Stored data entries
────────────────

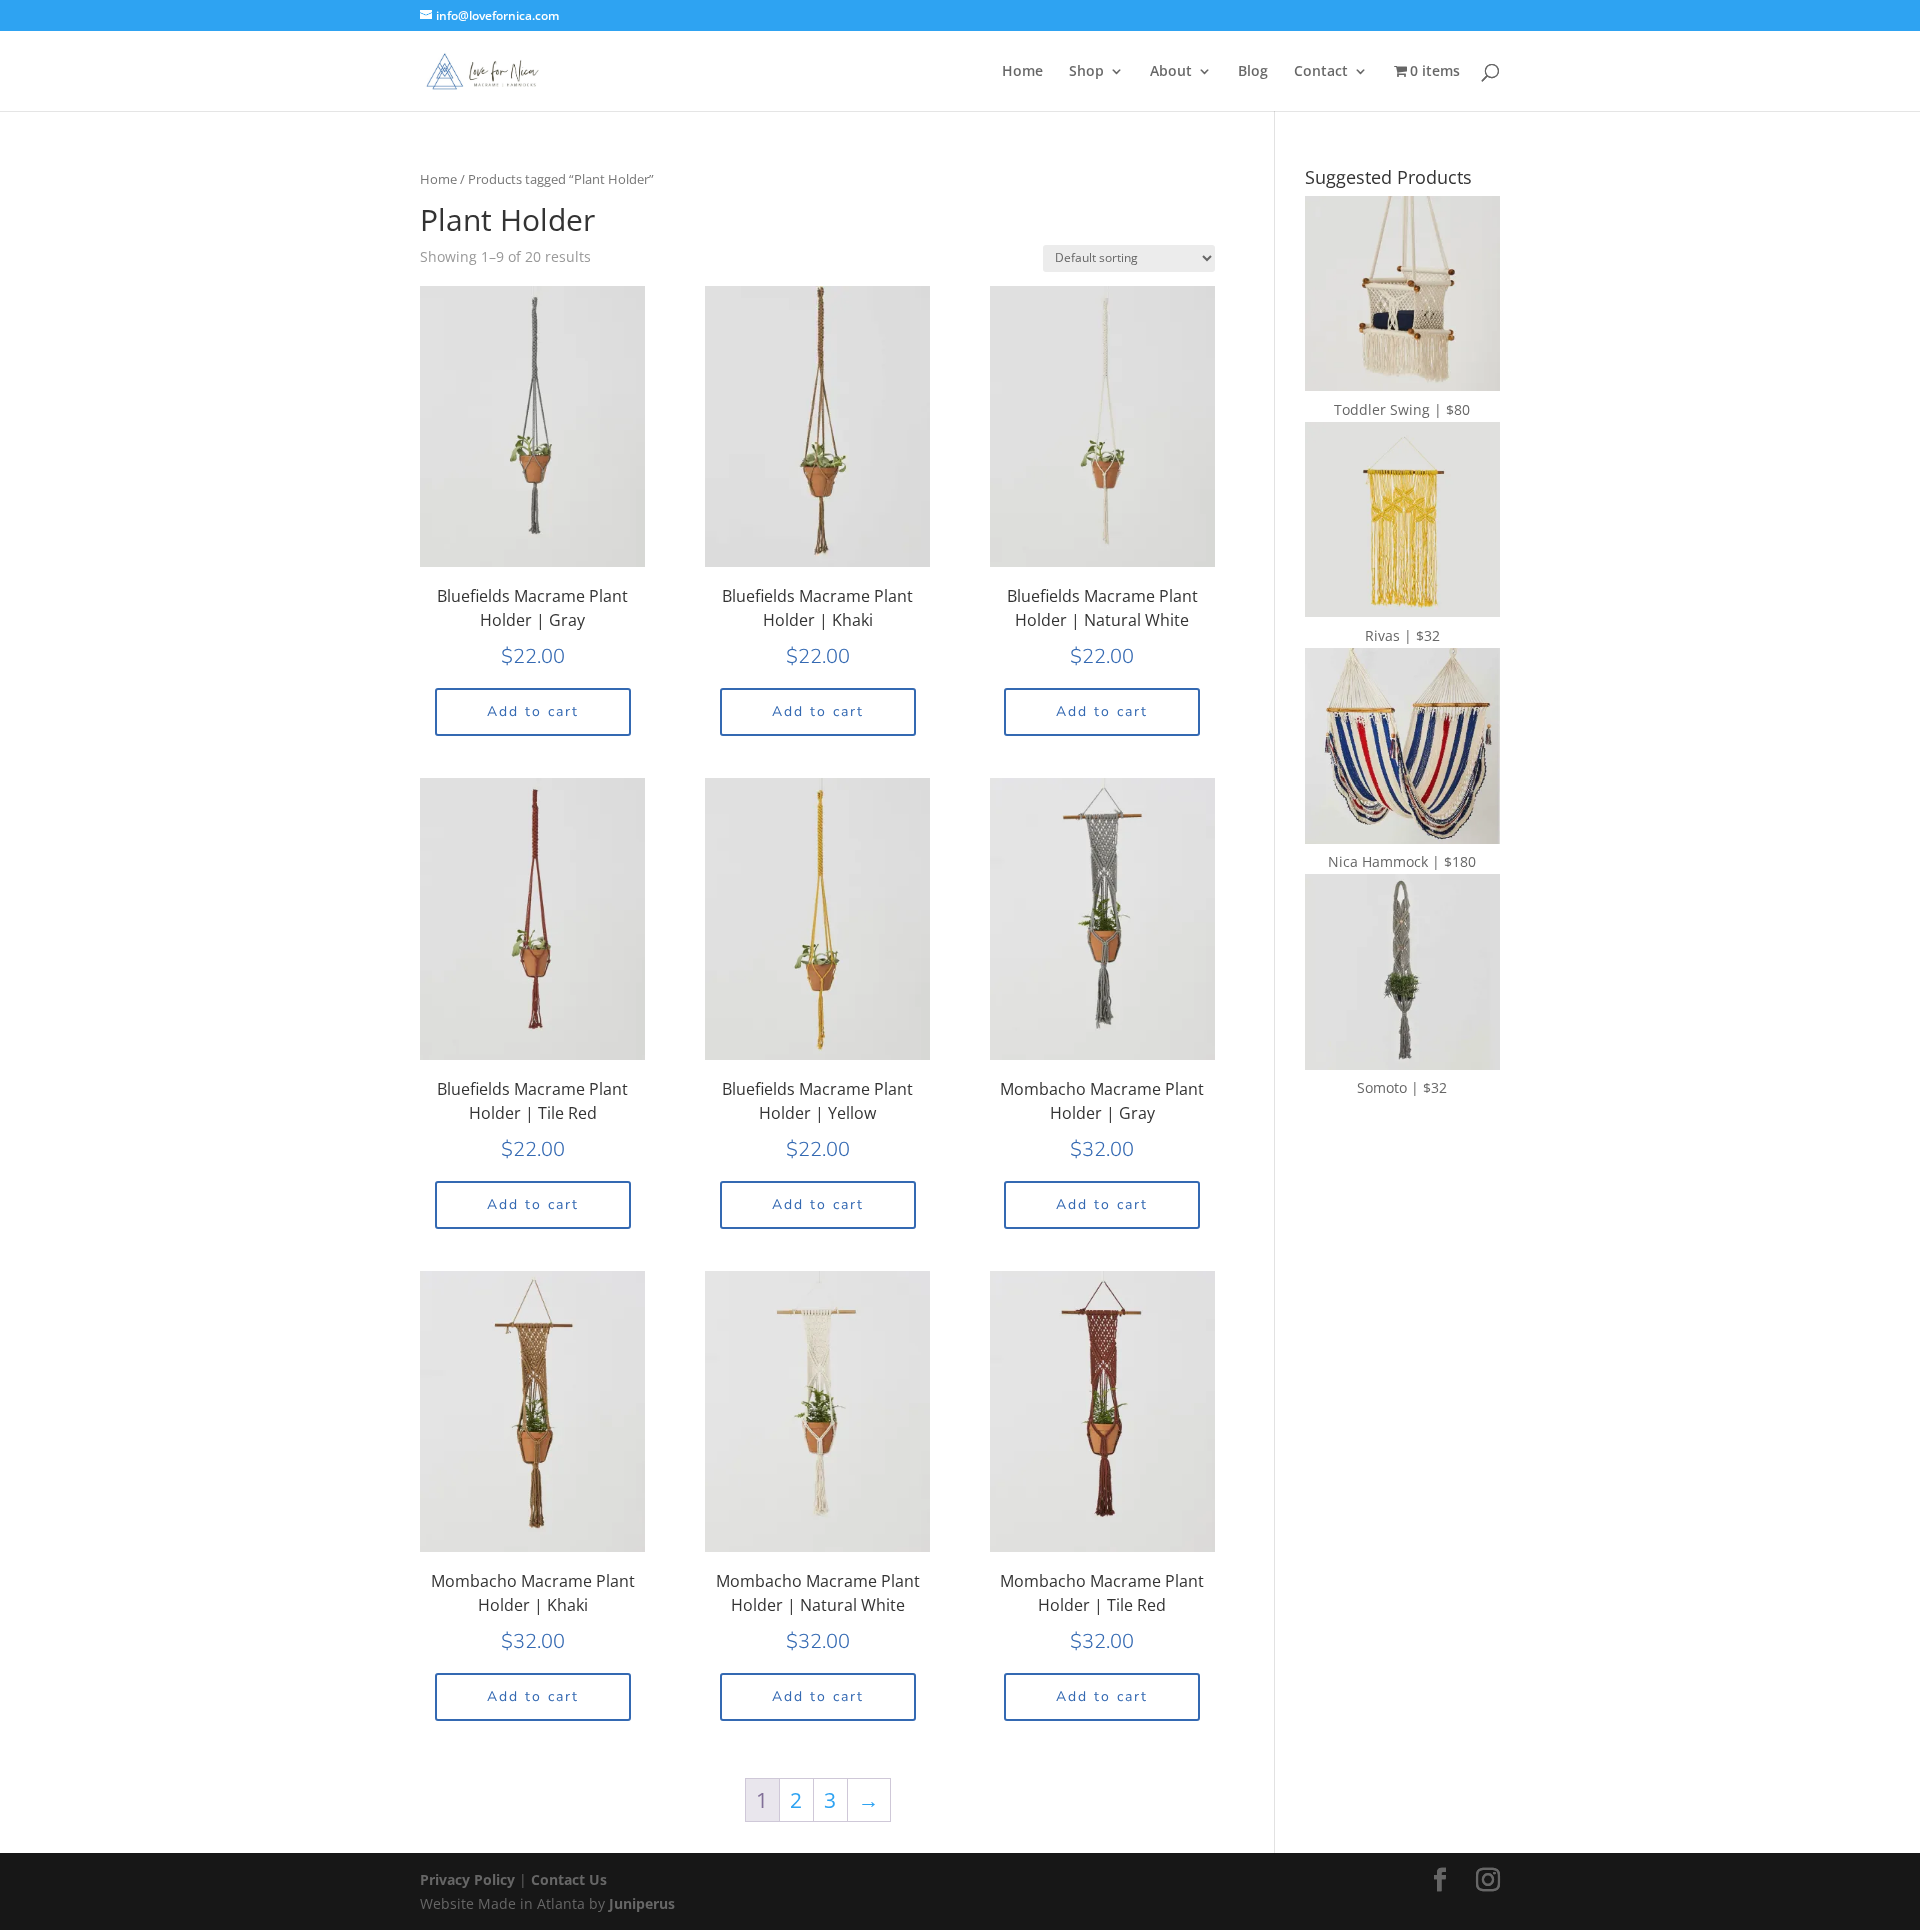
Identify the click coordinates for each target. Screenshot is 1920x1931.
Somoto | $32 (1402, 1087)
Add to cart (533, 711)
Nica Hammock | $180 (1402, 861)
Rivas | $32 (1402, 635)
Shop (1086, 72)
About (1171, 72)
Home (1022, 72)
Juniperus (642, 1903)
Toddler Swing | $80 (1402, 409)
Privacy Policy (469, 1879)
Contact (1321, 72)
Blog (1253, 72)
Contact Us (569, 1879)
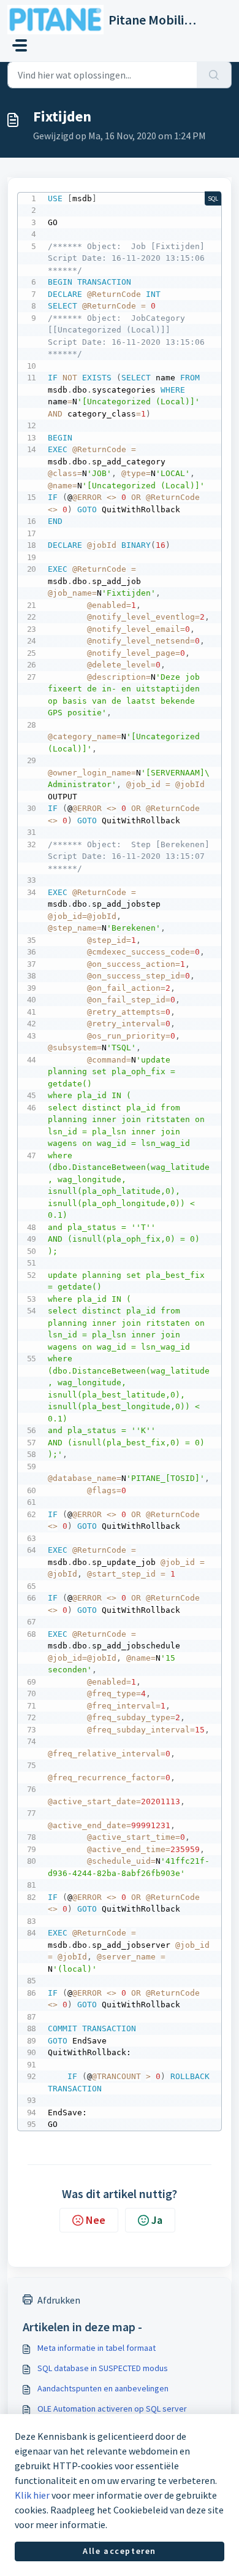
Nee (95, 2220)
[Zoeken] (214, 74)
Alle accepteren (119, 2550)
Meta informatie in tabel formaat (96, 2347)
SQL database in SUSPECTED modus (102, 2368)
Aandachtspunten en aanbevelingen (103, 2388)
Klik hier (32, 2495)
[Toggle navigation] (19, 45)
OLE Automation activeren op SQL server (112, 2408)
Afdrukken (58, 2300)
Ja (156, 2220)
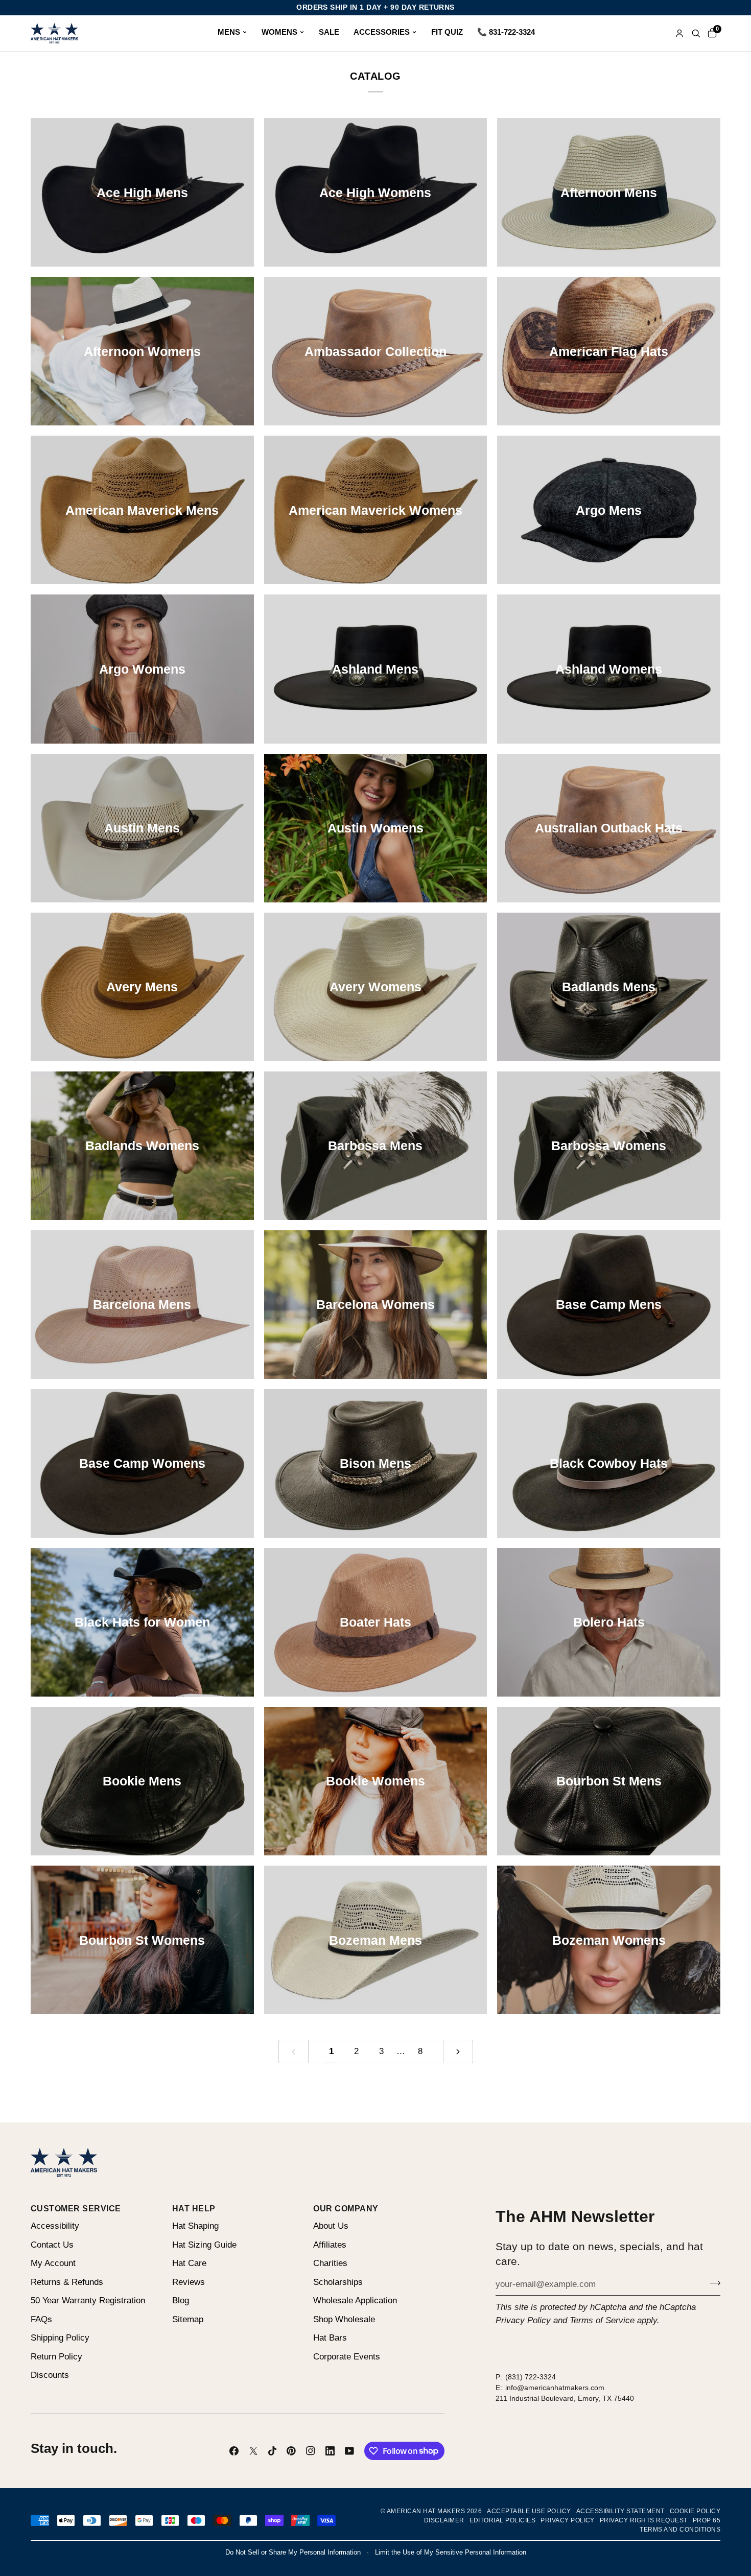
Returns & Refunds (67, 2282)
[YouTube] (349, 2450)
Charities (330, 2263)
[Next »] (458, 2051)
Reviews (188, 2282)
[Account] (679, 33)
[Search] (696, 33)
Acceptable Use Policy (529, 2511)
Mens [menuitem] (229, 32)
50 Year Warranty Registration (88, 2300)
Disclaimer (444, 2520)
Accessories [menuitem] (382, 32)
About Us (330, 2226)
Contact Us (52, 2245)
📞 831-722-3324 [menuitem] (506, 32)
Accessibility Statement (620, 2511)
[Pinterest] (291, 2450)
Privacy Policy (523, 2320)
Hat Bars (330, 2338)
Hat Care (189, 2263)
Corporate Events (346, 2357)
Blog (180, 2300)
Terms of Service (602, 2320)
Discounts (50, 2375)
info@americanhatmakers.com (554, 2387)
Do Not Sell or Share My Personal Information (293, 2552)
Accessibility (55, 2226)
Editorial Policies (503, 2520)
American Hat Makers (426, 2511)
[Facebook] (234, 2450)
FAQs (41, 2319)
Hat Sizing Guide (204, 2245)
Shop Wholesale (344, 2319)
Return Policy (56, 2357)
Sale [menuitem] (329, 32)
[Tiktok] (272, 2450)
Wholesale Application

────────────────

### EXERCISE DIRECTIONS
Each line of the data that has the string "Policy" should be returned.

### ANSWER AREA
Privacy Policy (469, 1879)
Acceptable Use Policy (529, 2511)
Privacy Policy (523, 2320)
Return Policy (56, 2357)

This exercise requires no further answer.